Information shown:
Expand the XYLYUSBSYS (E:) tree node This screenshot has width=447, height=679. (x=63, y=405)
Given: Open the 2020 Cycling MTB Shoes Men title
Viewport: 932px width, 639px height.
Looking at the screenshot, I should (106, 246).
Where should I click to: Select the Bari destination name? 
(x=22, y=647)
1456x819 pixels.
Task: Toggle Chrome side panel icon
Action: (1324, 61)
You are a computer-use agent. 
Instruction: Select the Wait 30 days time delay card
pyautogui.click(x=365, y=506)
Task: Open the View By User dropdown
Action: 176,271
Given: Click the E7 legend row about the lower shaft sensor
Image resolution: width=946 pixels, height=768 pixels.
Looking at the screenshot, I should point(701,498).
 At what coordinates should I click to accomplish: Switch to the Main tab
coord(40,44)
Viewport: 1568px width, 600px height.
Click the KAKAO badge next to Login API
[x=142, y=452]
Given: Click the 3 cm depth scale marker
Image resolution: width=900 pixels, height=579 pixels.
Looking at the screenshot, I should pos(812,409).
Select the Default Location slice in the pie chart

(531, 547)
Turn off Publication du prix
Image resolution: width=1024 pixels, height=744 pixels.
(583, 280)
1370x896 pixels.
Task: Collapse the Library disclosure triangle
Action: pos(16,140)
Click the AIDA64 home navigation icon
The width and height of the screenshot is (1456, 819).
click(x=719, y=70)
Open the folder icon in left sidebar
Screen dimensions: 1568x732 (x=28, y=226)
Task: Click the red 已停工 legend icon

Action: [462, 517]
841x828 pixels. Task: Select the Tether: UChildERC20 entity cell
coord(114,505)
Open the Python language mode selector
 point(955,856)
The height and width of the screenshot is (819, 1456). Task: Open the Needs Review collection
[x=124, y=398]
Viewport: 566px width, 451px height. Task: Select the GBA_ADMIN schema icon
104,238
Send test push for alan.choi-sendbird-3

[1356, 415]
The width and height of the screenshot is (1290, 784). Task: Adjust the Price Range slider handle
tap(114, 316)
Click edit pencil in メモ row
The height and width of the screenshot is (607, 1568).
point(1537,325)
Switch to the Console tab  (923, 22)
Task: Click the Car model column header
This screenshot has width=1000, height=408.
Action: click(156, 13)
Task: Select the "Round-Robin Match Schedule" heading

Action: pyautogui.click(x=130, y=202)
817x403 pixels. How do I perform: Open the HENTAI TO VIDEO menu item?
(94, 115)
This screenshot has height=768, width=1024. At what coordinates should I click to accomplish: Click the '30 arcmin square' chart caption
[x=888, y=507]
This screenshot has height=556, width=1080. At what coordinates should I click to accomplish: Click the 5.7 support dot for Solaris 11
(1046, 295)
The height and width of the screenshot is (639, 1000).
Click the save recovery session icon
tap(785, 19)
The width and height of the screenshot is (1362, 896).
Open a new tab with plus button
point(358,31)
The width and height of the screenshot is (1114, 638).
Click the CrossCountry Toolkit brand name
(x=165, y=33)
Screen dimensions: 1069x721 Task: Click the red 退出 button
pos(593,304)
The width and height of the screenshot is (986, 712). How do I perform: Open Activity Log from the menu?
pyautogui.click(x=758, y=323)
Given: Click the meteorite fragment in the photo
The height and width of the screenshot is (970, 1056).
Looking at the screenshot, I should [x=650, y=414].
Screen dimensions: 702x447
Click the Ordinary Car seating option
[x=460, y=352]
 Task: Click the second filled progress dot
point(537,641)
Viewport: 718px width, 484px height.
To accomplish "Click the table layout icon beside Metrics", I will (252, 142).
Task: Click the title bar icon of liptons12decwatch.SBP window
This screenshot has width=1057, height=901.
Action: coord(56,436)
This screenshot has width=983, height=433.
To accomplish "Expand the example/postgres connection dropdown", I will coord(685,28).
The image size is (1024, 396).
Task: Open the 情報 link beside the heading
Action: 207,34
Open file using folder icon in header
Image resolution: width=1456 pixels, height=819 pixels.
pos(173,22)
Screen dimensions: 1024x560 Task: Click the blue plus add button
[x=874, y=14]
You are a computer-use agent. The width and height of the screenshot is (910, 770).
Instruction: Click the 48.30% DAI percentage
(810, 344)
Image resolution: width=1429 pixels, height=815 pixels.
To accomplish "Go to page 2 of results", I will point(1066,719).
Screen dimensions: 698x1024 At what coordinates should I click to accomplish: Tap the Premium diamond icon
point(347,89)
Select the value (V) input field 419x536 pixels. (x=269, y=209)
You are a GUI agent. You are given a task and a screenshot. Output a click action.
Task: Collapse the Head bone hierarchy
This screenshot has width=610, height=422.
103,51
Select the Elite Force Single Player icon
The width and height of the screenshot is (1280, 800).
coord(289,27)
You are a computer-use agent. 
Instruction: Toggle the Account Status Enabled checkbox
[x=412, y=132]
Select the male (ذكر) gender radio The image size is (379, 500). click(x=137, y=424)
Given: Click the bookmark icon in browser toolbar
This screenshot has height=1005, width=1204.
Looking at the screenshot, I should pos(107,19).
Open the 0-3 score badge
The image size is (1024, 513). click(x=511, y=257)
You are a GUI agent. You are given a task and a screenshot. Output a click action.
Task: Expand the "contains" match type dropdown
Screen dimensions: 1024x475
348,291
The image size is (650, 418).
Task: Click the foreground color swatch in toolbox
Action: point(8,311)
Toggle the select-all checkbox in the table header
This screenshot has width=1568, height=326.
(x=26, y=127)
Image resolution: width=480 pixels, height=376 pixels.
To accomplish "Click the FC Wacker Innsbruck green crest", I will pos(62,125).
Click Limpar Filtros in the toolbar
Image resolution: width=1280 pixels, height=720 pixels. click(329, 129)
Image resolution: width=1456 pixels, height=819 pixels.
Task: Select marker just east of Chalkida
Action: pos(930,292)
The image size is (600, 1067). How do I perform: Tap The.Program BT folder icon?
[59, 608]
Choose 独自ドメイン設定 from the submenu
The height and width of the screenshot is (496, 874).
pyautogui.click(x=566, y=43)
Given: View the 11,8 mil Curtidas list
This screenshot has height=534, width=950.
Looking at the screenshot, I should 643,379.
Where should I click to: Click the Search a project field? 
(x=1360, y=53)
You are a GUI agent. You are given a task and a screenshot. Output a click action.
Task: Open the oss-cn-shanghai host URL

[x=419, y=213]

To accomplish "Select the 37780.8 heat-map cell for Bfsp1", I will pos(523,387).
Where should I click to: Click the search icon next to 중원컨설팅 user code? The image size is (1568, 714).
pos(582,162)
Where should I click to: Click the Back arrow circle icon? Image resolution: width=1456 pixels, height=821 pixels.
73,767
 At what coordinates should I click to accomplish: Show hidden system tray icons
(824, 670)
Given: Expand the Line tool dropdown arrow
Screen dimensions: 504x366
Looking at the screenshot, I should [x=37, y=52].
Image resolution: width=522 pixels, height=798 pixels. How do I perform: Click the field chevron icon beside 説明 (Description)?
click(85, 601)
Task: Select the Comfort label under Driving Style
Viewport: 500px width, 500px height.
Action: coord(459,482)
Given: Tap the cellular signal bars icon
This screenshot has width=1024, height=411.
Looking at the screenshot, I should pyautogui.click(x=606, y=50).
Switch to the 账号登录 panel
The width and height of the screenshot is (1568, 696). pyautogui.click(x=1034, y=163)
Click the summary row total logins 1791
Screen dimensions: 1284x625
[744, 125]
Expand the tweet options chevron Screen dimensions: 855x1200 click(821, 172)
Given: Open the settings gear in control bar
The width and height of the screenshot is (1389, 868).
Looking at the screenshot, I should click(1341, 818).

Exercise requirements:
Rewrite every line of the listing above as a Markdown table with two columns, Row and Entry. Number the rows in order, and skip any blank lines.

Reply to the task:
| Row | Entry |
|---|---|
| 1 | Expand the XYLYUSBSYS (E:) tree node This screenshot has width=447, height=679. (x=63, y=405) |
| 2 | Given: Open the 2020 Cycling MTB Shoes Men title |
| 3 | Viewport: 932px width, 639px height. |
| 4 | Looking at the screenshot, I should (106, 246). |
| 5 | Where should I click to: Select the Bari destination name?  |
| 6 | (x=22, y=647) |
| 7 | 1456x819 pixels. |
| 8 | Task: Toggle Chrome side panel icon |
| 9 | Action: (1324, 61) |
| 10 | You are a computer-use agent.  |
| 11 | Instruction: Select the Wait 30 days time delay card |
| 12 | pyautogui.click(x=365, y=506) |
| 13 | Task: Open the View By User dropdown |
| 14 | Action: 176,271 |
| 15 | Given: Click the E7 legend row about the lower shaft sensor |
| 16 | Image resolution: width=946 pixels, height=768 pixels. |
| 17 | Looking at the screenshot, I should point(701,498). |
| 18 |  At what coordinates should I click to accomplish: Switch to the Main tab |
| 19 | coord(40,44) |
| 20 | Viewport: 1568px width, 600px height. |
| 21 | Click the KAKAO badge next to Login API |
| 22 | [x=142, y=452] |
| 23 | Given: Click the 3 cm depth scale marker |
| 24 | Image resolution: width=900 pixels, height=579 pixels. |
| 25 | Looking at the screenshot, I should pos(812,409). |
| 26 | Select the Default Location slice in the pie chart |
| 27 | (531, 547) |
| 28 | Turn off Publication du prix |
| 29 | Image resolution: width=1024 pixels, height=744 pixels. |
| 30 | (583, 280) |
| 31 | 1370x896 pixels. |
| 32 | Task: Collapse the Library disclosure triangle |
| 33 | Action: pos(16,140) |
| 34 | Click the AIDA64 home navigation icon |
| 35 | The width and height of the screenshot is (1456, 819). |
| 36 | click(x=719, y=70) |
| 37 | Open the folder icon in left sidebar |
| 38 | Screen dimensions: 1568x732 (x=28, y=226) |
| 39 | Task: Click the red 已停工 legend icon |
| 40 | Action: [462, 517] |
| 41 | 841x828 pixels. Task: Select the Tether: UChildERC20 entity cell |
| 42 | coord(114,505) |
| 43 | Open the Python language mode selector |
| 44 |  point(955,856) |
| 45 | The height and width of the screenshot is (819, 1456). Task: Open the Needs Review collection |
| 46 | [x=124, y=398] |
| 47 | Viewport: 566px width, 451px height. Task: Select the GBA_ADMIN schema icon |
| 48 | 104,238 |
| 49 | Send test push for alan.choi-sendbird-3 |
| 50 | [1356, 415] |
| 51 | The width and height of the screenshot is (1290, 784). Task: Adjust the Price Range slider handle |
| 52 | tap(114, 316) |
| 53 | Click edit pencil in メモ row |
| 54 | The height and width of the screenshot is (607, 1568). |
| 55 | point(1537,325) |
| 56 | Switch to the Console tab  (923, 22) |
| 57 | Task: Click the Car model column header |
| 58 | This screenshot has width=1000, height=408. |
| 59 | Action: click(156, 13) |
| 60 | Task: Select the "Round-Robin Match Schedule" heading |
| 61 | Action: pyautogui.click(x=130, y=202) |
| 62 | 817x403 pixels. How do I perform: Open the HENTAI TO VIDEO menu item? |
| 63 | (94, 115) |
| 64 | This screenshot has height=768, width=1024. At what coordinates should I click to accomplish: Click the '30 arcmin square' chart caption |
| 65 | [x=888, y=507] |
| 66 | This screenshot has height=556, width=1080. At what coordinates should I click to accomplish: Click the 5.7 support dot for Solaris 11 |
| 67 | (1046, 295) |
| 68 | The height and width of the screenshot is (639, 1000). |
| 69 | Click the save recovery session icon |
| 70 | tap(785, 19) |
| 71 | The width and height of the screenshot is (1362, 896). |
| 72 | Open a new tab with plus button |
| 73 | point(358,31) |
| 74 | The width and height of the screenshot is (1114, 638). |
| 75 | Click the CrossCountry Toolkit brand name |
| 76 | (x=165, y=33) |
| 77 | Screen dimensions: 1069x721 Task: Click the red 退出 button |
| 78 | pos(593,304) |
| 79 | The width and height of the screenshot is (986, 712). How do I perform: Open Activity Log from the menu? |
| 80 | pyautogui.click(x=758, y=323) |
| 81 | Given: Click the meteorite fragment in the photo |
| 82 | The height and width of the screenshot is (970, 1056). |
| 83 | Looking at the screenshot, I should [x=650, y=414]. |
| 84 | Screen dimensions: 702x447 |
| 85 | Click the Ordinary Car seating option |
| 86 | [x=460, y=352] |
| 87 |  Task: Click the second filled progress dot |
| 88 | point(537,641) |
| 89 | Viewport: 718px width, 484px height. |
| 90 | To accomplish "Click the table layout icon beside Metrics", I will (252, 142). |
| 91 | Task: Click the title bar icon of liptons12decwatch.SBP window |
| 92 | This screenshot has width=1057, height=901. |
| 93 | Action: coord(56,436) |
| 94 | This screenshot has width=983, height=433. |
| 95 | To accomplish "Expand the example/postgres connection dropdown", I will coord(685,28). |
| 96 | The image size is (1024, 396). |
| 97 | Task: Open the 情報 link beside the heading |
| 98 | Action: 207,34 |
| 99 | Open file using folder icon in header |
| 100 | Image resolution: width=1456 pixels, height=819 pixels. |
| 101 | pos(173,22) |
| 102 | Screen dimensions: 1024x560 Task: Click the blue plus add button |
| 103 | [x=874, y=14] |
| 104 | You are a computer-use agent. The width and height of the screenshot is (910, 770). |
| 105 | Instruction: Click the 48.30% DAI percentage |
| 106 | (810, 344) |
| 107 | Image resolution: width=1429 pixels, height=815 pixels. |
| 108 | To accomplish "Go to page 2 of results", I will point(1066,719). |
| 109 | Screen dimensions: 698x1024 At what coordinates should I click to accomplish: Tap the Premium diamond icon |
| 110 | point(347,89) |
| 111 | Select the value (V) input field 419x536 pixels. (x=269, y=209) |
| 112 | You are a GUI agent. You are given a task and a screenshot. Output a click action. |
| 113 | Task: Collapse the Head bone hierarchy |
| 114 | This screenshot has width=610, height=422. |
| 115 | 103,51 |
| 116 | Select the Elite Force Single Player icon |
| 117 | The width and height of the screenshot is (1280, 800). |
| 118 | coord(289,27) |
| 119 | You are a computer-use agent.  |
| 120 | Instruction: Toggle the Account Status Enabled checkbox |
| 121 | [x=412, y=132] |
| 122 | Select the male (ذكر) gender radio The image size is (379, 500). click(x=137, y=424) |
| 123 | Given: Click the bookmark icon in browser toolbar |
| 124 | This screenshot has height=1005, width=1204. |
| 125 | Looking at the screenshot, I should pos(107,19). |
| 126 | Open the 0-3 score badge |
| 127 | The image size is (1024, 513). click(x=511, y=257) |
| 128 | You are a GUI agent. You are given a task and a screenshot. Output a click action. |
| 129 | Task: Expand the "contains" match type dropdown |
| 130 | Screen dimensions: 1024x475 |
| 131 | 348,291 |
| 132 | The image size is (650, 418). |
| 133 | Task: Click the foreground color swatch in toolbox |
| 134 | Action: point(8,311) |
| 135 | Toggle the select-all checkbox in the table header |
| 136 | This screenshot has width=1568, height=326. |
| 137 | (x=26, y=127) |
| 138 | Image resolution: width=480 pixels, height=376 pixels. |
| 139 | To accomplish "Click the FC Wacker Innsbruck green crest", I will pos(62,125). |
| 140 | Click Limpar Filtros in the toolbar |
| 141 | Image resolution: width=1280 pixels, height=720 pixels. click(329, 129) |
| 142 | Image resolution: width=1456 pixels, height=819 pixels. |
| 143 | Task: Select marker just east of Chalkida |
| 144 | Action: pos(930,292) |
| 145 | The image size is (600, 1067). How do I perform: Tap The.Program BT folder icon? |
| 146 | [59, 608] |
| 147 | Choose 独自ドメイン設定 from the submenu |
| 148 | The height and width of the screenshot is (496, 874). |
| 149 | pyautogui.click(x=566, y=43) |
| 150 | Given: View the 11,8 mil Curtidas list |
| 151 | This screenshot has height=534, width=950. |
| 152 | Looking at the screenshot, I should 643,379. |
| 153 | Where should I click to: Click the Search a project field?  |
| 154 | (x=1360, y=53) |
| 155 | You are a GUI agent. You are given a task and a screenshot. Output a click action. |
| 156 | Task: Open the oss-cn-shanghai host URL |
| 157 | [x=419, y=213] |
| 158 | To accomplish "Select the 37780.8 heat-map cell for Bfsp1", I will pos(523,387). |
| 159 | Where should I click to: Click the search icon next to 중원컨설팅 user code? The image size is (1568, 714). |
| 160 | pos(582,162) |
| 161 | Where should I click to: Click the Back arrow circle icon? Image resolution: width=1456 pixels, height=821 pixels. |
| 162 | 73,767 |
| 163 |  At what coordinates should I click to accomplish: Show hidden system tray icons |
| 164 | (824, 670) |
| 165 | Given: Expand the Line tool dropdown arrow |
| 166 | Screen dimensions: 504x366 |
| 167 | Looking at the screenshot, I should [x=37, y=52]. |
| 168 | Image resolution: width=522 pixels, height=798 pixels. How do I perform: Click the field chevron icon beside 説明 (Description)? |
| 169 | click(85, 601) |
| 170 | Task: Select the Comfort label under Driving Style |
| 171 | Viewport: 500px width, 500px height. |
| 172 | Action: coord(459,482) |
| 173 | Given: Tap the cellular signal bars icon |
| 174 | This screenshot has width=1024, height=411. |
| 175 | Looking at the screenshot, I should pyautogui.click(x=606, y=50). |
| 176 | Switch to the 账号登录 panel |
| 177 | The width and height of the screenshot is (1568, 696). pyautogui.click(x=1034, y=163) |
| 178 | Click the summary row total logins 1791 |
| 179 | Screen dimensions: 1284x625 |
| 180 | [744, 125] |
| 181 | Expand the tweet options chevron Screen dimensions: 855x1200 click(821, 172) |
| 182 | Given: Open the settings gear in control bar |
| 183 | The width and height of the screenshot is (1389, 868). |
| 184 | Looking at the screenshot, I should click(1341, 818). |